▸ Set exercise: Reproduce the rows starting with the line containing "I will 80,54." and going on through the line containing "Action: tap(601, 342)", shifting every answer coordinate up by 72.

▸ Source material:

/---

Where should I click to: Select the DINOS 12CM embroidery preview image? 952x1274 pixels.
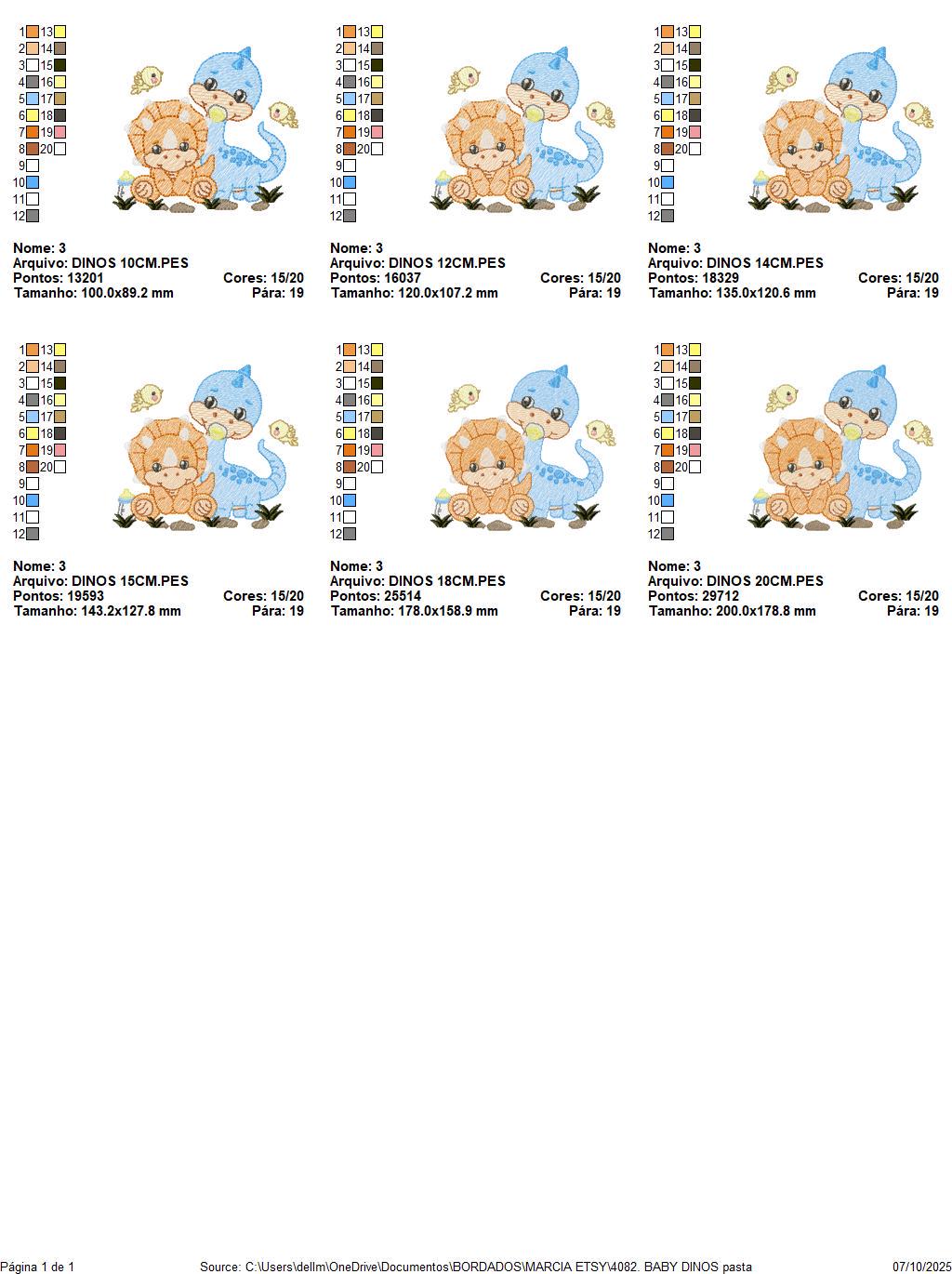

\---
/---

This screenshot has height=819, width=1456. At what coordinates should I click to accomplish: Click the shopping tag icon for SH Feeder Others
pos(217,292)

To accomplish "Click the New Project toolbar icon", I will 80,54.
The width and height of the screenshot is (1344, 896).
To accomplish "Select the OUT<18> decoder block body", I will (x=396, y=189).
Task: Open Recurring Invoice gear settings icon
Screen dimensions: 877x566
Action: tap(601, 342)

\---

▸ Result:
To accomplish "Click the New Project toolbar icon", I will 152,126.
The width and height of the screenshot is (1344, 896).
To accomplish "Select the OUT<18> decoder block body", I will (x=468, y=261).
Task: Open Recurring Invoice gear settings icon
Screen dimensions: 877x566
Action: tap(673, 414)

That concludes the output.